3,000 Children Enter Informal Labor Force Annually

The SWO says 73.2% of working children are engaged in street vending.The SWO says 73.2% of working children are engaged in street vending.

The government should cooperate with the private sector in managing the situation of street and working children, said Minister of Labor, Cooperatives, and Social Welfare Ali Rabiei.

“As the representative of the private sector, the Chamber of Commerce, Industries, Mines and Agriculture can help government bodies in delivering this social responsibility and play a role in organizing working children in cooperation with the Labor Ministry,” he said at the last meeting of the government and private sector in the outgoing year, chaired by Economy Minister Ali Tayyebnia, on Tuesday.

“Annually, around 3,000 children enter the labor force and join other working children,” he said, stressing that without the help of the private sector, the state cannot address such existing issues in the country, Mehr News Agency reported.

These children, mostly coming from negligent or insolvent or poor families, are part of the informal economic sector, which provides critical opportunity for the poor.
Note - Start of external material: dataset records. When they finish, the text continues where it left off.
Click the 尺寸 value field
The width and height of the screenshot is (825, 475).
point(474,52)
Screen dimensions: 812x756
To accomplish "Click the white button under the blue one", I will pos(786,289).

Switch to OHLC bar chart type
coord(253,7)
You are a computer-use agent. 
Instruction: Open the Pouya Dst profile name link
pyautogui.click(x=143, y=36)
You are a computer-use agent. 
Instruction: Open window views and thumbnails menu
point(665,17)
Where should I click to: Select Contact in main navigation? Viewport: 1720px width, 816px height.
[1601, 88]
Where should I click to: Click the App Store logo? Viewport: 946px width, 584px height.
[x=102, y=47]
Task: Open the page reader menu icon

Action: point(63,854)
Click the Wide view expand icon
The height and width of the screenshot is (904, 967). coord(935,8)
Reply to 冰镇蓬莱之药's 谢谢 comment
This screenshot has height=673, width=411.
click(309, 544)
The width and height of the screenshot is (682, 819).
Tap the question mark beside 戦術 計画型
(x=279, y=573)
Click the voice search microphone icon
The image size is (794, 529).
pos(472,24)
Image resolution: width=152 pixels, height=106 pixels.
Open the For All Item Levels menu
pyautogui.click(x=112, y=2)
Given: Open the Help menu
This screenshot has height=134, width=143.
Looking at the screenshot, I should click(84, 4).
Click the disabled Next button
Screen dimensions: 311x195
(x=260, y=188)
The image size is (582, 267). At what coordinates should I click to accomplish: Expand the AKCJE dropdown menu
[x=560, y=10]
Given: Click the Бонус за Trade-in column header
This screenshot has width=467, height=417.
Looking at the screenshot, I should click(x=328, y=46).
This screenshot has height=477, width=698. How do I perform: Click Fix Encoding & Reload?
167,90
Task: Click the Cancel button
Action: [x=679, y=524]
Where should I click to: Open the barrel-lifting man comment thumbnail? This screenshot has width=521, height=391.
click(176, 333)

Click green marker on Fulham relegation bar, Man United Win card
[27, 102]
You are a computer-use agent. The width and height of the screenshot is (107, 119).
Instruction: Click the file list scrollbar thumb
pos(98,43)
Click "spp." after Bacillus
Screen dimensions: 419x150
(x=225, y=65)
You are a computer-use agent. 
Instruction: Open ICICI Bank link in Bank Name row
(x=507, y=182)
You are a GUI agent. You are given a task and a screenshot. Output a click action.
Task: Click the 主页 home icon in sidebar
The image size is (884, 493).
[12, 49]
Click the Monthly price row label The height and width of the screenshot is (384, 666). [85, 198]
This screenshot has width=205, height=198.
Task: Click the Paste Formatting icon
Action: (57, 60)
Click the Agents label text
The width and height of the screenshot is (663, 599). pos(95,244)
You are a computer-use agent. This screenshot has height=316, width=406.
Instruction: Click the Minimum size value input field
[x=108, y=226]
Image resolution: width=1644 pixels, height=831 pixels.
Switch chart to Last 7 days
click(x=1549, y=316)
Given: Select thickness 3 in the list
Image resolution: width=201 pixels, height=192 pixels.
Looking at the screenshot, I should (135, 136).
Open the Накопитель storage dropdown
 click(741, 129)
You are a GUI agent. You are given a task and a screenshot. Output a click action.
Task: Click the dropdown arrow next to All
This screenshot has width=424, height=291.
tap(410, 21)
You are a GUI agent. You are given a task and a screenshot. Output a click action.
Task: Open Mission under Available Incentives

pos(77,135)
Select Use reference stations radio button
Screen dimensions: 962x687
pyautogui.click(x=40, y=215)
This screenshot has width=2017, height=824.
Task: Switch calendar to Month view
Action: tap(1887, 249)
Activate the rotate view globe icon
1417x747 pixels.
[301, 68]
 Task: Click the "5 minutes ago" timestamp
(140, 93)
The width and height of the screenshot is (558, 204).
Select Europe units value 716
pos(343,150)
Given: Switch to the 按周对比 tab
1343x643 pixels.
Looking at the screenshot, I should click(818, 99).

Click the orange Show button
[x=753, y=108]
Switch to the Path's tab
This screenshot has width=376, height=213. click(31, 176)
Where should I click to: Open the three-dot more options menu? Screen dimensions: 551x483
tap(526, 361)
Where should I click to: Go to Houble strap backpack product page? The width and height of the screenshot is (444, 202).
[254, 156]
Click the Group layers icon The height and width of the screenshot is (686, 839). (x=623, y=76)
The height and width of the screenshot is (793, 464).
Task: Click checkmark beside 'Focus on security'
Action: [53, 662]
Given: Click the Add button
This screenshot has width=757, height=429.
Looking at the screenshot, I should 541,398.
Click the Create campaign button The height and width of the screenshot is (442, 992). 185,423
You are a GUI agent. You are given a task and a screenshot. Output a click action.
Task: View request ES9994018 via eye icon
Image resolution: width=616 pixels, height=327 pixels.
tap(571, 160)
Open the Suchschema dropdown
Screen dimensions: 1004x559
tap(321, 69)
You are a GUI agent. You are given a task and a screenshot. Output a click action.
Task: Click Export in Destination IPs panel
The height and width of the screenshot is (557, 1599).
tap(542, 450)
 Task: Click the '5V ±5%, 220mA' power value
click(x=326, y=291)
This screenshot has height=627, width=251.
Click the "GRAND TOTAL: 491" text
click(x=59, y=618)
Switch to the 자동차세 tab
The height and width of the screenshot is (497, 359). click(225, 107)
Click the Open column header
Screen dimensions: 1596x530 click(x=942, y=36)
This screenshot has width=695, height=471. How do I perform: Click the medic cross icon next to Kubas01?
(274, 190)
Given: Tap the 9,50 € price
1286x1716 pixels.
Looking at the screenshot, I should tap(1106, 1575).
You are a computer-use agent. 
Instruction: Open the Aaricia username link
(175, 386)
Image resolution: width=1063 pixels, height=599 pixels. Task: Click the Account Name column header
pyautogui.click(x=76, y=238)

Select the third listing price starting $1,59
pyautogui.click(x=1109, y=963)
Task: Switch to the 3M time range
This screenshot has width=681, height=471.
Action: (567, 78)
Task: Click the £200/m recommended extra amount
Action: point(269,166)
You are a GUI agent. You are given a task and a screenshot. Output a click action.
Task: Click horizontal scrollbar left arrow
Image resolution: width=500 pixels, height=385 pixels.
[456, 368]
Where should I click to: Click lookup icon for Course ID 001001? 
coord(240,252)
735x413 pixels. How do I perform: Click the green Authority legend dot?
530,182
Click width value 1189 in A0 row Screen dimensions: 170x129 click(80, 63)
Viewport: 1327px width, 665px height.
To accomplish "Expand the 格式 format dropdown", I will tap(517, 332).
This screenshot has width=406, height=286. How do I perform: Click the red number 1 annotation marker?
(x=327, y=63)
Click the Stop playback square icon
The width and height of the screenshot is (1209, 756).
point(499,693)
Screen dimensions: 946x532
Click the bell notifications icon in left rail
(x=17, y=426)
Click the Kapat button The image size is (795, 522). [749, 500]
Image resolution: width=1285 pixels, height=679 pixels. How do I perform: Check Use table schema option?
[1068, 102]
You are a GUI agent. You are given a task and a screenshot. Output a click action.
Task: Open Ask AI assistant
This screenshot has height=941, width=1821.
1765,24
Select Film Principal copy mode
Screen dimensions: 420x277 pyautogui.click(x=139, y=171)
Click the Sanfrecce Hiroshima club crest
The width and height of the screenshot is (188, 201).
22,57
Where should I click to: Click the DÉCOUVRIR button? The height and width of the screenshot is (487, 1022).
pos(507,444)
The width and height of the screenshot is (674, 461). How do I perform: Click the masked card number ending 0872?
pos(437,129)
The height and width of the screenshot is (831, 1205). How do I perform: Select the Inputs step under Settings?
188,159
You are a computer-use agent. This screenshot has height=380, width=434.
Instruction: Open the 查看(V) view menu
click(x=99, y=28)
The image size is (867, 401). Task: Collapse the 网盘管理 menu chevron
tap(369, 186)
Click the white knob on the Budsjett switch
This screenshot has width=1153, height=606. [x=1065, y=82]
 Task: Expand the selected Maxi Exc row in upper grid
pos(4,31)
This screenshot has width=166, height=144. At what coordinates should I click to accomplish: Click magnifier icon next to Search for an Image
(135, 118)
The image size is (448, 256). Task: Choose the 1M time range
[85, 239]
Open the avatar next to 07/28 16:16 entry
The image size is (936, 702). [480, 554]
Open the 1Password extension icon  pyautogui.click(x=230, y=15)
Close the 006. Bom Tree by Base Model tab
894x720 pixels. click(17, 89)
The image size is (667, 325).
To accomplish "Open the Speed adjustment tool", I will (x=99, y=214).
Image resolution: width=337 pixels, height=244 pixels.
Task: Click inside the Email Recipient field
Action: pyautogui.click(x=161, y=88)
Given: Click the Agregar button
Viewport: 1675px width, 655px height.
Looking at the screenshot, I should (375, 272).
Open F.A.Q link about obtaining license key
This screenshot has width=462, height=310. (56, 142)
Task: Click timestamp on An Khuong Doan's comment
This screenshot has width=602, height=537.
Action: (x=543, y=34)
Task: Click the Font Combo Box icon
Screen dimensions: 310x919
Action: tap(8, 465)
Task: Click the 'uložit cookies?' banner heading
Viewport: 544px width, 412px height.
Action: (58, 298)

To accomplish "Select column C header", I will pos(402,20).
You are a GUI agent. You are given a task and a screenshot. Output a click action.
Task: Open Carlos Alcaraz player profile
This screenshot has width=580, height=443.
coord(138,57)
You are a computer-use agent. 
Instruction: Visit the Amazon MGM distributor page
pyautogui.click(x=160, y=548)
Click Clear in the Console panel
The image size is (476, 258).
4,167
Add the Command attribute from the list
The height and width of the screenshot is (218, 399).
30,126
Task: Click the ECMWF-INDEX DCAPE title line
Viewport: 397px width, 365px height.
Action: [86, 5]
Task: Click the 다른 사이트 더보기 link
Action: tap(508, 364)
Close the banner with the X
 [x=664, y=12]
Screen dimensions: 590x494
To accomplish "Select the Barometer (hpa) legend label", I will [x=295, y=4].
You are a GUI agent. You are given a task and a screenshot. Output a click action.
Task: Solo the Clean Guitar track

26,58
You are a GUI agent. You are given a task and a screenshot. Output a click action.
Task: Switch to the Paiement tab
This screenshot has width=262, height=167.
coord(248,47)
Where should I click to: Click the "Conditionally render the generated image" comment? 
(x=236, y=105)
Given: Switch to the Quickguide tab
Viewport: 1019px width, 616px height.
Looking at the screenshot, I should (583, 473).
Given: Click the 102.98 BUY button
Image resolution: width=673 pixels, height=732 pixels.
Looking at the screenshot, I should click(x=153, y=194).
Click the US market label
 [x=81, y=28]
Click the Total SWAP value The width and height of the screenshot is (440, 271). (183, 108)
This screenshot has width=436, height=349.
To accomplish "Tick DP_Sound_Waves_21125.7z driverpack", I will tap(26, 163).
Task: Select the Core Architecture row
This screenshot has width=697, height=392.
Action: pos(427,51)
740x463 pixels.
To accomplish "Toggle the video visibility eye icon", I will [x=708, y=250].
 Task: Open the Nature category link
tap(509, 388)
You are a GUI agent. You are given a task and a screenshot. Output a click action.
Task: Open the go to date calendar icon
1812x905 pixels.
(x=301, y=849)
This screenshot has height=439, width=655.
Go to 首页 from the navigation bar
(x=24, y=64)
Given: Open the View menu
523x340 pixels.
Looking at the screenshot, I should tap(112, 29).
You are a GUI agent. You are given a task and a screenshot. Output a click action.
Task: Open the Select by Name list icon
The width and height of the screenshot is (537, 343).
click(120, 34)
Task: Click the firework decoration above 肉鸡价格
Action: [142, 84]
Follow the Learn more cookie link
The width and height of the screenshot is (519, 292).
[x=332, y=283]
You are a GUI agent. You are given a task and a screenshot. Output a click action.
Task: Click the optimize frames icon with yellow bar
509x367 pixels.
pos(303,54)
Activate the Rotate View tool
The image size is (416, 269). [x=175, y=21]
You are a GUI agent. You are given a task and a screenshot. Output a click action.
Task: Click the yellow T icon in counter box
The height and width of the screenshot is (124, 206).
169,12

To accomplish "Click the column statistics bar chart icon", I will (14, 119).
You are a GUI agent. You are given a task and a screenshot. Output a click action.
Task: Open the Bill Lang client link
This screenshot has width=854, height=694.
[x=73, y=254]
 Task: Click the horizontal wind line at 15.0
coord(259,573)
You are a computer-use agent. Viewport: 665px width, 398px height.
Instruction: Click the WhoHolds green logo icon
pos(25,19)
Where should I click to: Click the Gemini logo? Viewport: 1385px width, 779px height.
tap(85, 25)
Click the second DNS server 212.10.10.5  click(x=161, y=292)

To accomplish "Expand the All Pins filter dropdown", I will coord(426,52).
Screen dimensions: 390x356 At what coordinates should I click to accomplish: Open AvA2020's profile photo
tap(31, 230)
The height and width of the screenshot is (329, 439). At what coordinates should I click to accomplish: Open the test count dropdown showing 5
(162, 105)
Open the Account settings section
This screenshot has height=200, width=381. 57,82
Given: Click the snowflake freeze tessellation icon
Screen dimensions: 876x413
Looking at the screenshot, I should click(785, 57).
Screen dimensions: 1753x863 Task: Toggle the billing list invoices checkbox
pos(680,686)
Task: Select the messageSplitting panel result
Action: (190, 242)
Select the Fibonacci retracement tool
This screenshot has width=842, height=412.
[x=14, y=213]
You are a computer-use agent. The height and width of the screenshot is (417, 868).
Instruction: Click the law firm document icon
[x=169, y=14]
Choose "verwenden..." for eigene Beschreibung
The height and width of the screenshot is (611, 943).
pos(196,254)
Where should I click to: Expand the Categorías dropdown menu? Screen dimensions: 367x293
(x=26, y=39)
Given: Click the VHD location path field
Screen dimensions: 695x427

Unlike the formal economy, activities of the informal sector are not included in the gross national product (GNP) and gross domestic product of a country.

There is no reliable and precise official data on working children in the country mainly because there is no clarity on the definition of child labor in Iran, and therefore there are discrepancies in the figures.

Official statistics of the Majlis (parliament) Research Center, point out that as many as 3 million or 22% of Iranian children under the age of 18 are not attending school (not registered or dropped out for various reasons), while unofficial sources put this number at six million. At least half of these children (1.5 million) are estimated to be in the work force.

The sixth parliament (2000-2004) passed a law exempting workshops with fewer than 10 employees from the purview of the labor laws. Thus the Labor Ministry is not accountable for child labor in such workshops. Based on a 2015 study by the State Welfare Organization, 73.2% of working children are engaged in street vending.

The government is cooperating to some extent with the NGOs in empowering underprivileged families under a joint plan between the Helpers’ Network and the SWO that was launched many years ago, by identifying a number of needy children every year and providing them with clothing, education facilities, and other means of sustenance. The Helpers’ Network or the ‘Network to Help Children in Labor’ is a broad bloc of NGOs active in protection and support of labor children.

Recently, all state hospitals were instructed by the Health Ministry to admit child workers and their families free of charge for treatment. The directive is part of the ministry’s efforts to help ease the pain of the young but deprived segments.